Abstract

Objective. Vagus nerve stimulation (VNS) is a nonpharmacologic therapeutic option for patients who have pharmaco-resistant Dravet syndrome (DS). Plentiful efforts have been made for delivering VNS to DS patients, but its effectiveness still requires further verification. We investigated the effectiveness of the VNS treatment of DS patients using brain connectivity analysis with electroencephalography (EEG). Approach. Twenty pharmaco-resistant DS patients were selected to undergo VNS implantation and classified into responder and non-responder groups after 24 months post-VNS. The effect of VNS between 6 months pre- and 6, 12, and 24 months post-VNS in all patients, responders, and non-responders on four different frequency categories of four brain parameters were compared using resting-state EEG. Main results. In alpha and beta bands, all patients showed positive results for characteristic path length (CPL), global efficiency (GE), and transitivity after VNS treatment, and changes in betweenness centrality (BC) were not significant. The difference in transitivity between responders and non-responders is more pronounced than those in CPL and GE are, in both the alpha (p < 0.015) and beta (p < 0.001) bands.
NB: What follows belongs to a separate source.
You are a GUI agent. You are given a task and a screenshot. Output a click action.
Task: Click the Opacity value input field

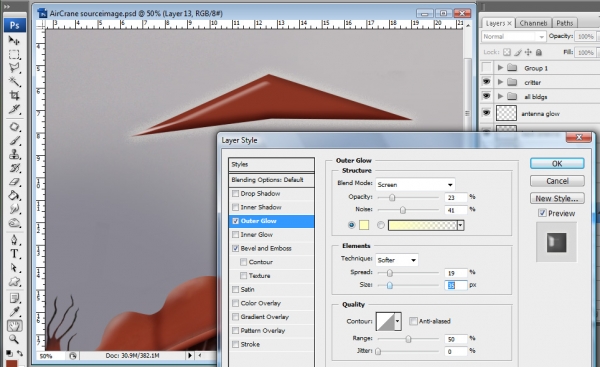click(456, 197)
There was an obvious change in BC, especially in the alpha band, as the hubs tended to move from frontal lobe to parietal lobe for responders; however, there was no change for the non-responders. Significance. We investigated the alteration in brain connectivity of DS patients in alpha and beta bands during a long-term follow-up and found the responders have a decreased transitivity after the VNS treatment. Moreover, the hubs with high values in the alpha band tended to move from frontal lobe to parietal lobe for responders after VNS treatment.